Q. What is the National School Lunch program?

A. The National School Lunch Program (NSLP) is a federally assisted meal program operating in public and nonprofit private schools and residential childcare institutions. It provides nutritionally balanced, low-cost or free lunches to children each school day.


Q. How many customers has Cox enrolled in the Connect2Compete program?

A. Since 2012, Cox has connected more than 550,000 low-income Americans to the internet through the Connect2Compete program. Over 60 percent of those people were connected to the internet for the first time.


Q. How do I apply if I think I’m eligible for C2C?

A. Eligible families will be able to apply online at Cox.com/LowCostInternet or by calling 855-222-3252. The one step application process makes it easy for families to sign up.


Q. How fast is the home internet service offered as a part of C2C?

A. Customers who enroll in Cox’s C2C offer enjoy faster download speeds up to 25Mbps and upload speeds up to 3 Mbps.
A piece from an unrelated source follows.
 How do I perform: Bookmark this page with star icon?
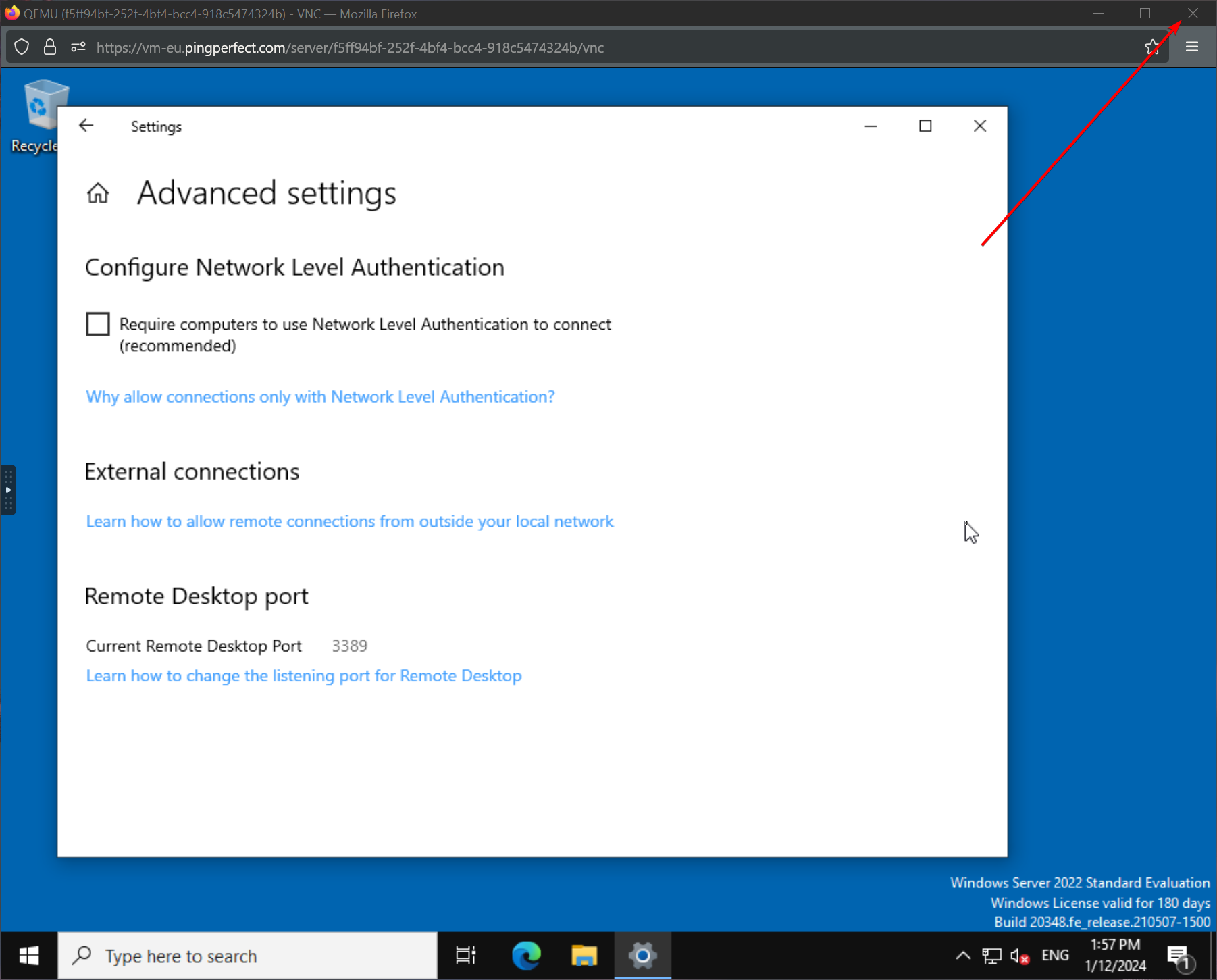tap(1152, 47)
For a limited time during the Coronavirus situation, customers will have speeds up to 50Mbps and upload speeds to 3 Mbps.


Q. How long can a C2C customer continue to receive reduced-price internet service through the program?

A. Families eligible for C2C will receive reduced-price internet as long as they remain continuously subscribed to the service and the C2C offer.


Q. What should I do if I work with students and families who might benefit from this program?

A. Please visit Cox.com/LowCostInternet and click on “Program Toolkits” with program information, materials and suggestions on how you can help.


Q. Can an eligible student receive internet service at a different address other than the address listed under the National School Lunch Program? For example, a student may receive free lunch under/at their mother’s address but actually reside with a grandmother or another relative. A. It is possible for this eligible family to be eligible for the service in these circumstances, but the use of a different service address may result in them having to go through the manual application process.


Q. If a customer has phone and cable but not high-speed internet, can they still apply to see if they are eligible for the data service offer? A. Yes, they can. Please visit Cox.com/LowCostInternet to access program information.


Q. Who should C2C program participants contact if they experience technical issues with their service? A. C2C participants will follow the same process as all Cox customers to resolve technical issues, and that is to call Cox technical support.


Q. Before advertising the C2C offer, was Cox required to obtain FCC or another governmental agency approval on the guidelines for eligible subscribers to internet service?

A. The C2C program is not mandated by the FCC nor any other governmental agency. Our support of the program is voluntary and consistent with our history of supporting youth and education in the communities we serve. The current C2C program was developed in conjunction with the partnership of the FCC and the NCTA, and Cox Communications volunteered to pilot the program in our San Diego market in spring of 2012. In fact, the current program is modeled after a program Cox voluntarily developed in its Santa Barbara service area more than a decade ago.


Connect2Compete’s speed of 25 megabytes is the official definition of broadband as deemed by the FCC.


Q. What specific federal funds are being used to subsidize households? Does the FCC or another governmental agency set guidelines for internet service providers to follow to receive funding for C2C?

A. The Connect2Compete program is not subsidized by the federal nor any local state agencies, and Cox does not receive any reimbursement for offering the discounted price of $9.95/month.


Q. With the expansion of eligibility criteria to include TANF and SNAP, how many families are now eligible for the program?

A. The addition of TANF and SNAP as proof of eligibility does not increase the number of families eligible for Cox’s C2C offer. TANF and SNAP are used as proof of eligibility for the National Free School Lunch program. These programs were added to make it easier for families whose children attend Title I schools, or for private schools that do not administer the Free School Lunch Program.